The High Court found that court orders for possession and sale should have been obtained by a receiver in relation to certain properties, and made an award of damages against the receiver concerned.
It was noted then that the High Court judgment was under appeal and that the Land Registry was considering the impact of the judgment.
A Court of Appeal judgment in Hade issued on 7 December 2023, and leave to appeal that decision was refused by the Supreme Court on 29 August 2024. The Land Registry amended its legal practice direction on ‘Transfers of registered land’ on 10 July 2025, relating to receivers’ sales of property owned by individuals.
This article uses ‘borrower’ and ‘bank’ for ease of reference to registered owners/chargors, and charge-holders respectively.
The Court of Appeal in Hade reversed the High Court and restated the law as it would have been understood by practitioners as regards receivers taking possession of charged property – there is no general legal requirement for a receiver to obtain a court order prior to taking possession of a secured property where they are entitled to do so under the terms of the relevant charge.
There may be circumstances, of course, where a receiver would be well advised to seek such an order.
This article addresses the remaining issue of the extent to which a receiver must obtain a court order before a sale of a charged property.
Practitioners will be aware that receivers do not have a power to sell property solely by virtue of their appointment – a power of sale must be granted by the charge.
The General Housing Loan Mortgage Conditions document (published originally by the Irish Banking Federation and now by Banking and Payments Federation Ireland) is widely used in residential lending transactions. In this document, the borrower and the bank are expressed to ‘delegate’ a power of sale to the receiver.
In addition, this document does not seek to exclude section 100 of the 2009 act. This is as would be expected, as this form of charge is typically used for “housing-loan mortgage” transactions, and so an attempt to exclude section 100 in a routine home-loan transaction would be in vain.
Commercial charges typically grant a power to sell directly to receivers and exclude the application of section 100.
The IBF/BPFI forms of charge appear to have been used to take the security that became the subject of the Hade litigation.
The High Court in Hade found that the receiver should have obtained a court order prior to his sale, based on the court’s finding that the parties had agreed that the charges would be treated as “housing-loan mortgages”, but the better analysis might have been that (a) the relevant mortgages did not exclude section 100, and so the requirement under that section for the bank to obtain a court order applied by default; and (b) the receiver was similarly required to obtain a court order under section 108(4) as he was exercising a power of sale delegated to him.
The receiver did not appeal the High Court’s finding regarding the requirement for a court order for sale, and so the Court of Appeal judgment did not focus on this point.
It is noteworthy that the High Court awarded damages against the receiver in respect of the receiver’s sale of certain properties in the absence of a court order, and while this award was reversed on appeal on the facts of the case,
Hade demonstrates that receivers are at risk if the correct procedures regarding sales of property are not followed.
Section 12 of Tailte Éireann’s practice direction ‘Transfers of registered land’ deals with transfers by receivers of property owned by individuals.

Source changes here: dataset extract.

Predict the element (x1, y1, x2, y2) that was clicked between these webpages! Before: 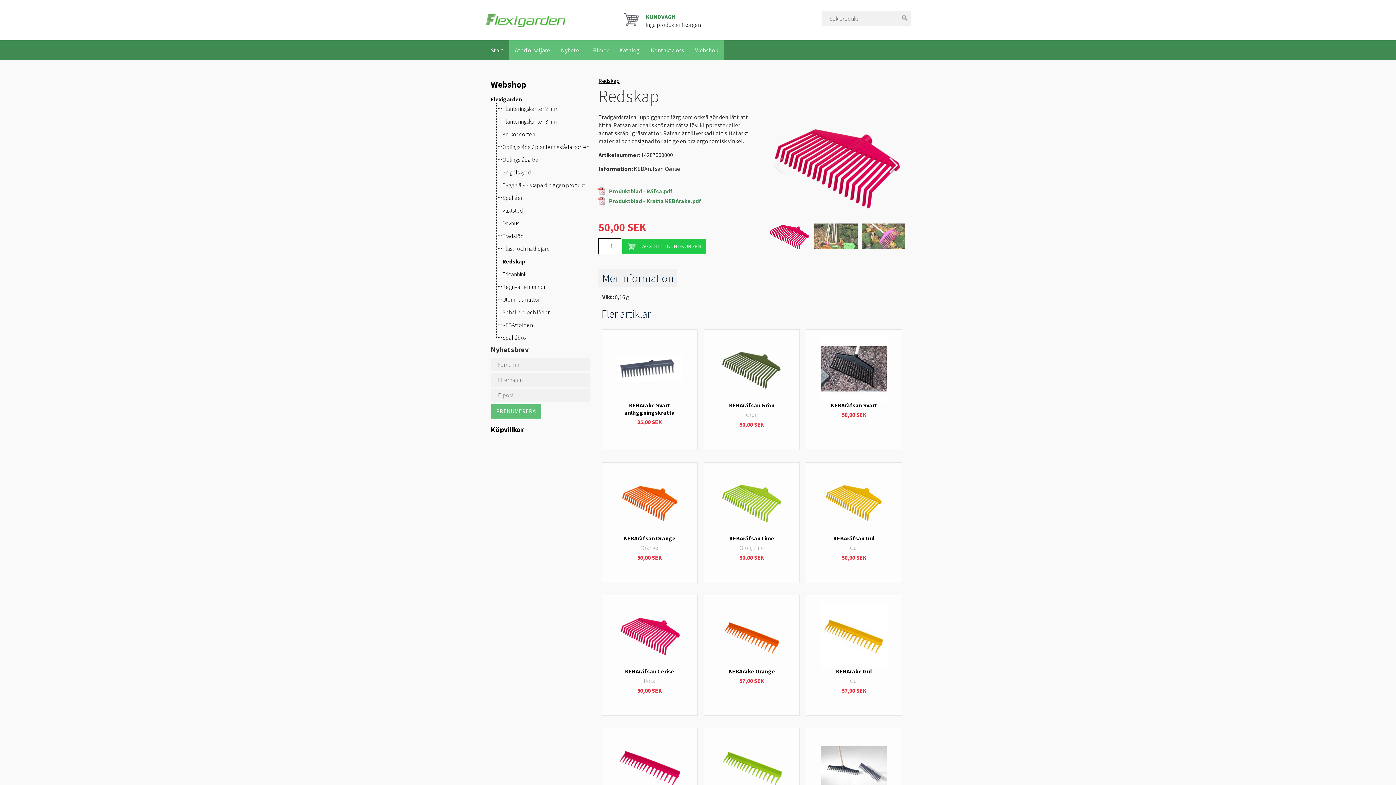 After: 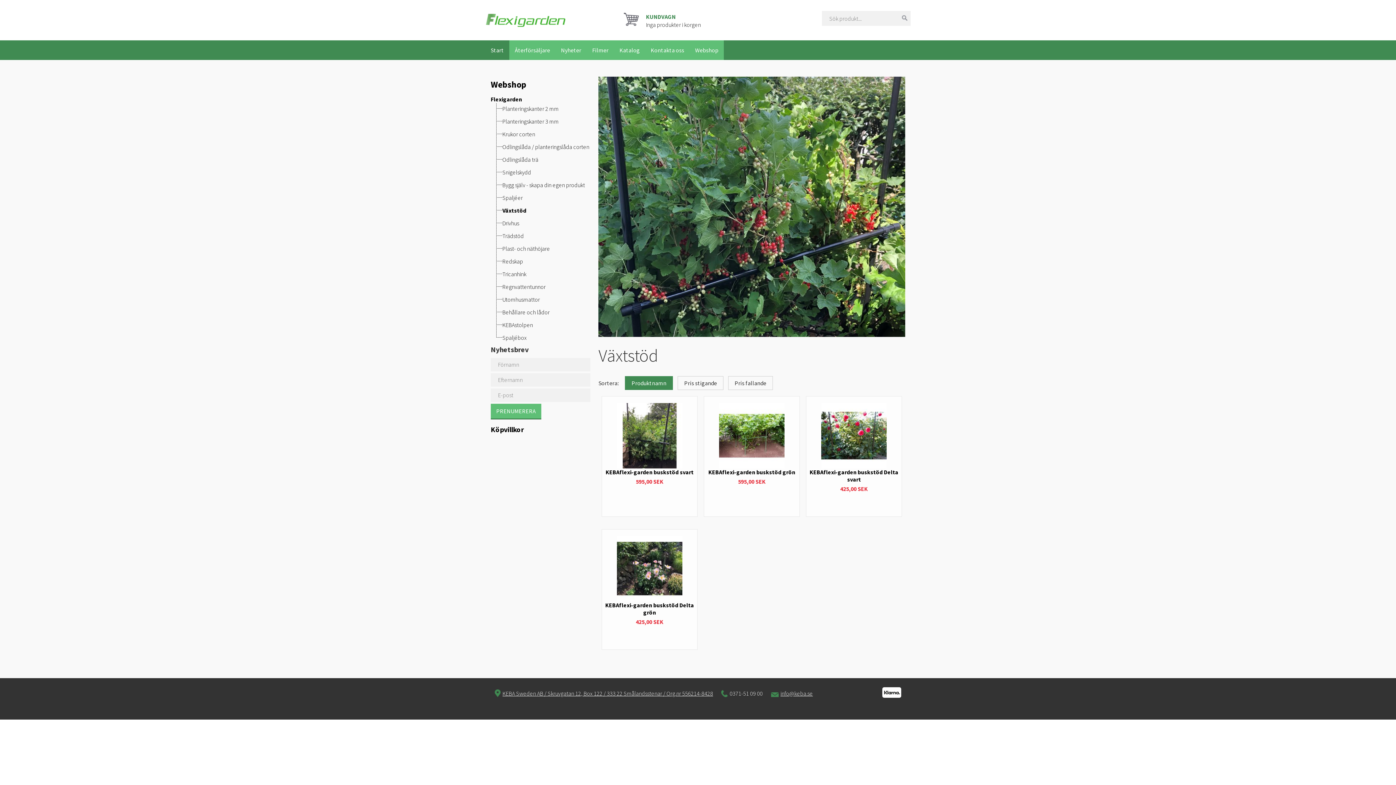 Action: label: Växtstöd bbox: (497, 204, 590, 214)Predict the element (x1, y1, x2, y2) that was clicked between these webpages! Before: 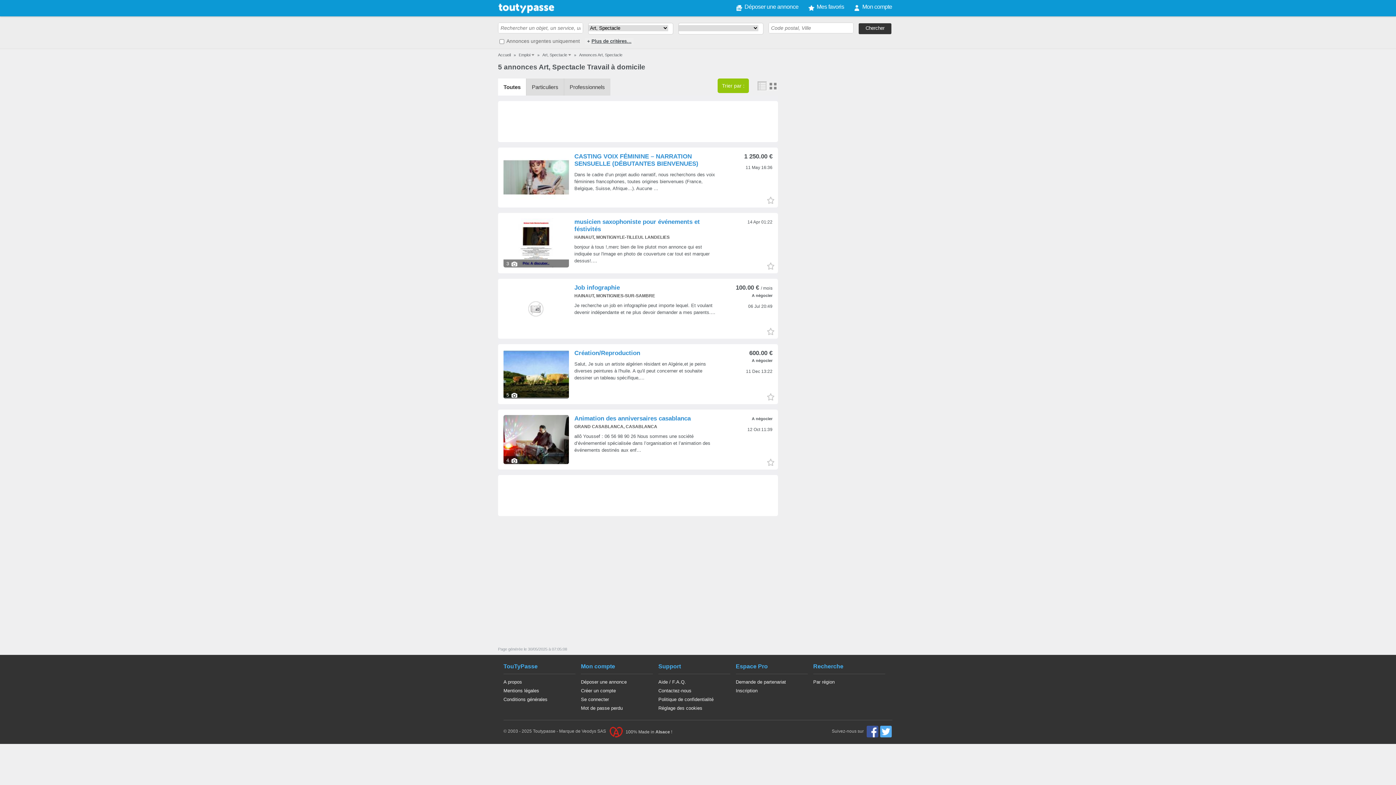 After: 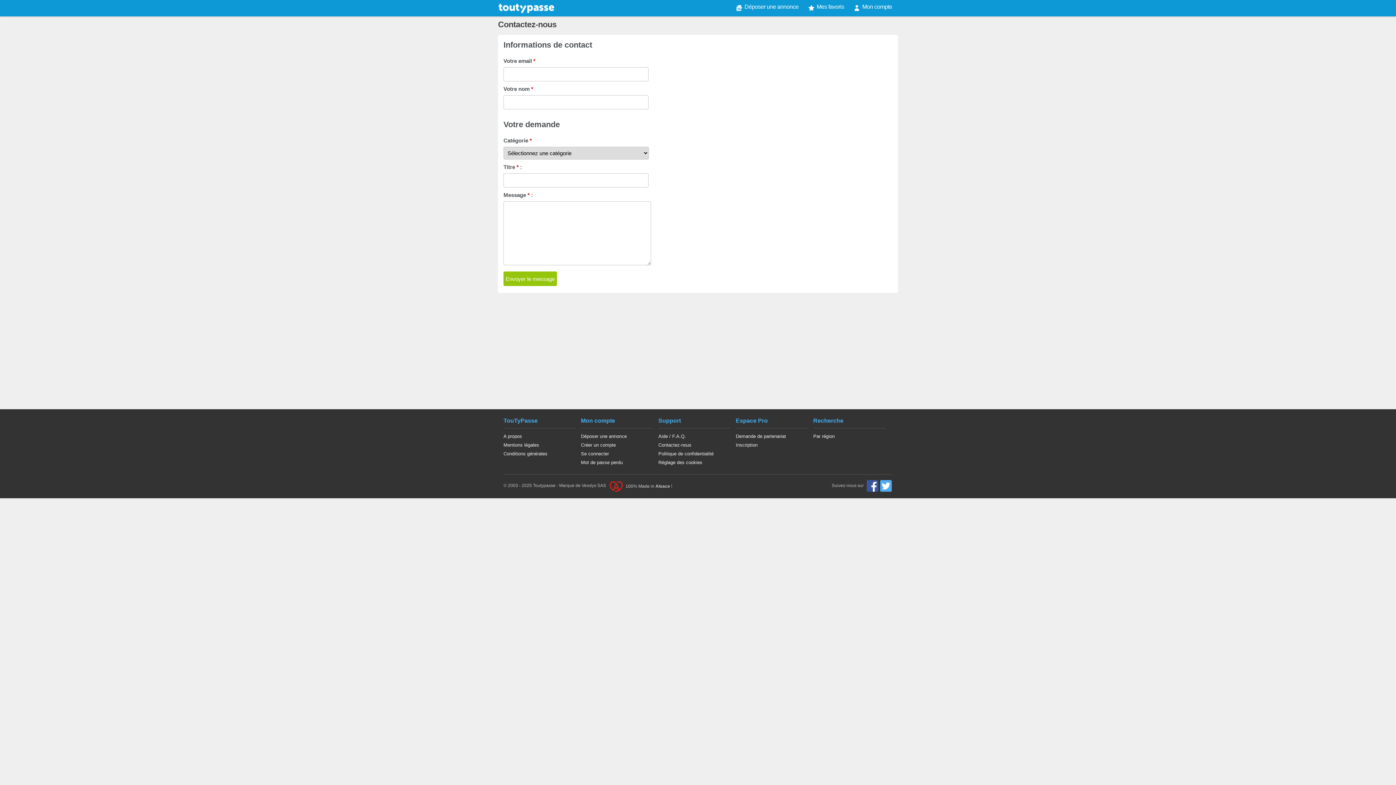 Action: label: Demande de partenariat bbox: (736, 621, 786, 626)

The July 2025 amendment to section 12 adds the following text: “Note: If the charge states that the Receiver so appointed shall have and be entitled to exercise all powers conferred by the Act and in addition, pursuant to section 108(3)(c) of the Act, the Mortgagor and the Secured Party delegates additional powers to any Receiver (including selling the property) and the Deed of Transfer states that the Receiver is acting as agent for the borrower pursuant to Section 108(3)(c) of the 2009 Land and Conveyancing Law Reform Act then paragraph 6 above applies to these transfers.”

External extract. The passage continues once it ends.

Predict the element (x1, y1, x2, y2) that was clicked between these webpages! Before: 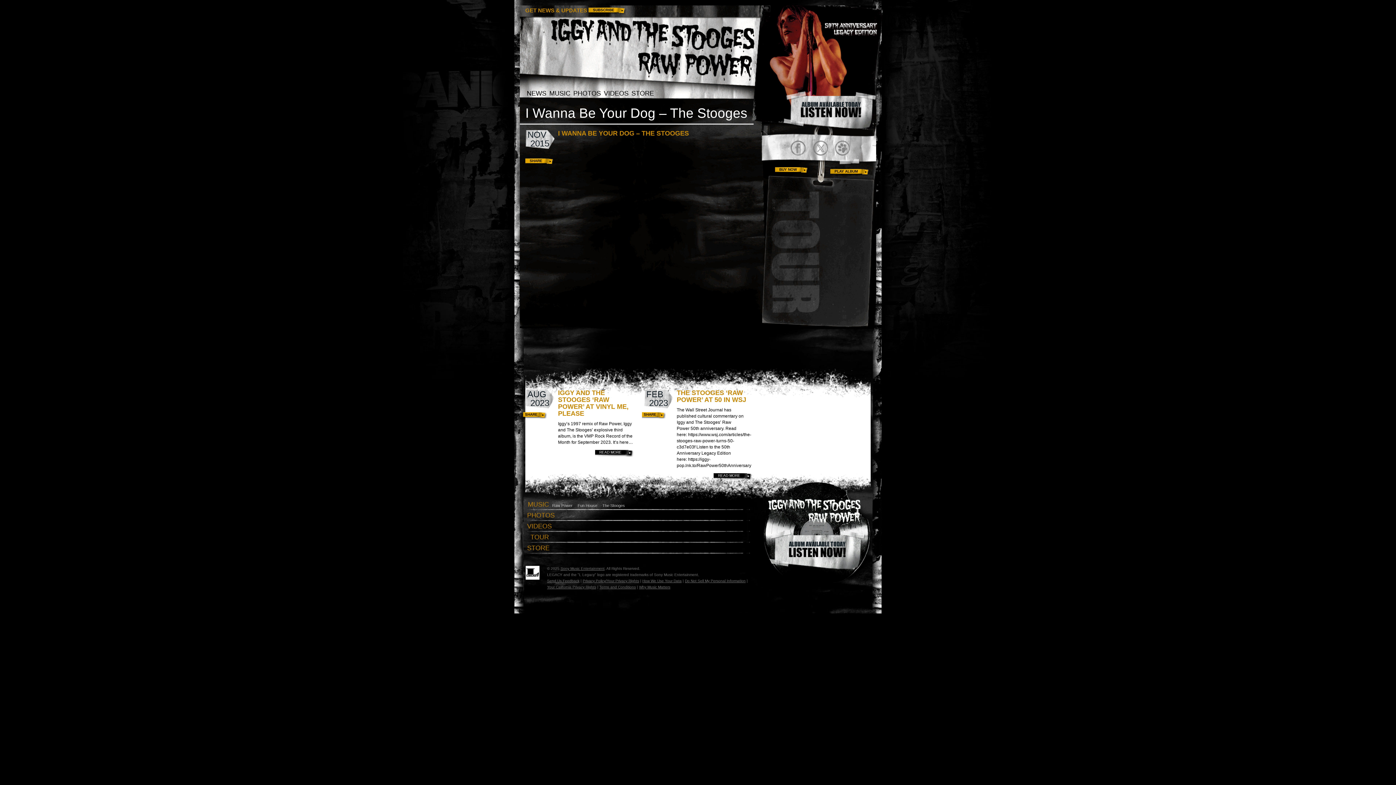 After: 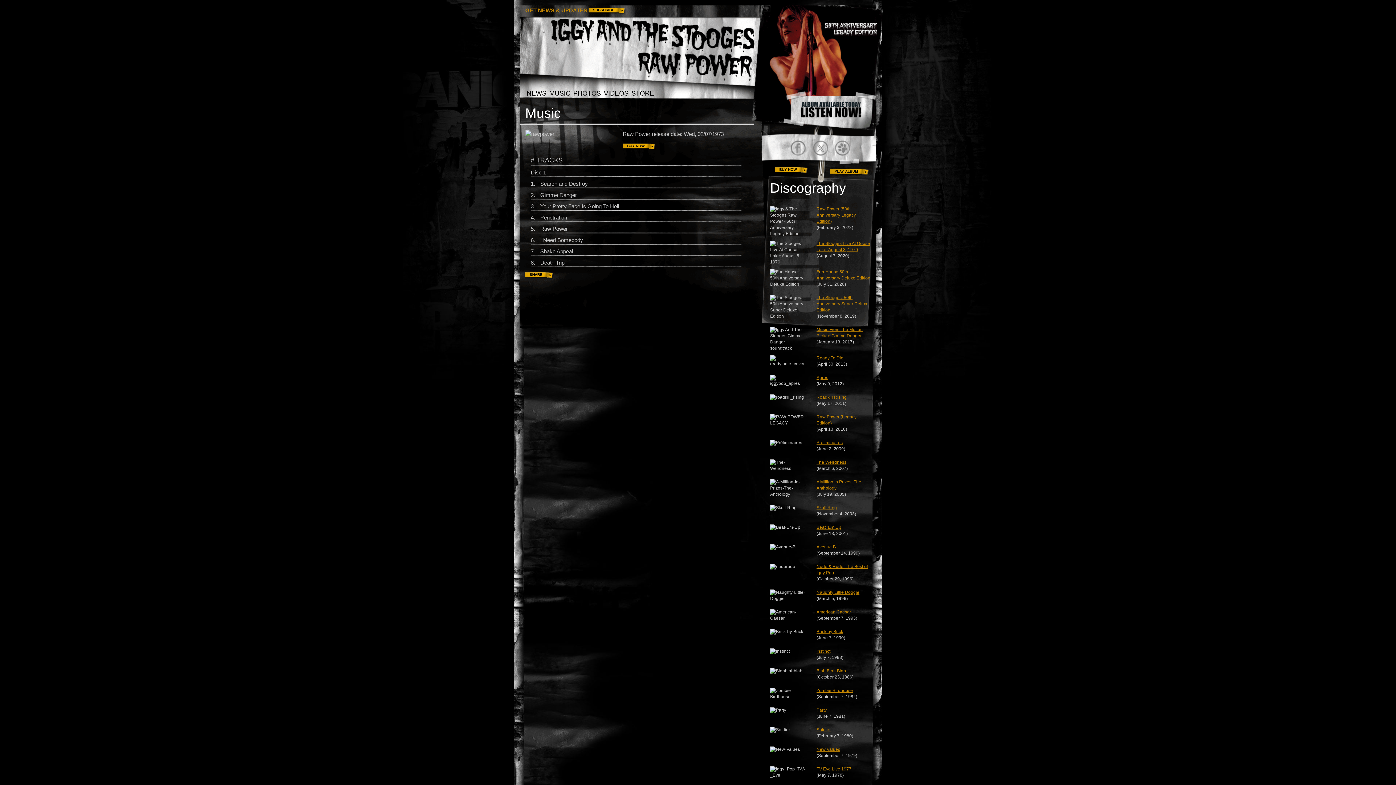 Action: bbox: (550, 503, 574, 507) label: Raw Power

The reference to ‘paragraph 6 above’ is to the registry’s requirements on a sale by a bank as owner of a charge – critically that evidence of a court order for sale should be provided.
Therefore, if the receiver’s power of sale is by way of a delegated power from the bank, then the registry’s procedures as applied to sales by charge holders will apply if it is patent from the deed that the receiver is acting under such a delegated power.
Kenneth Egan is a solicitor and member of the Law Society’s Conveyancing Committee.
While every effort has been made by the author to ensure the accuracy and reliability of the information contained in this article, he does not accept any responsibility or liability for any errors, omissions, or consequences arising from its use. The content is intended for academic purposes only and does not constitute legal advice.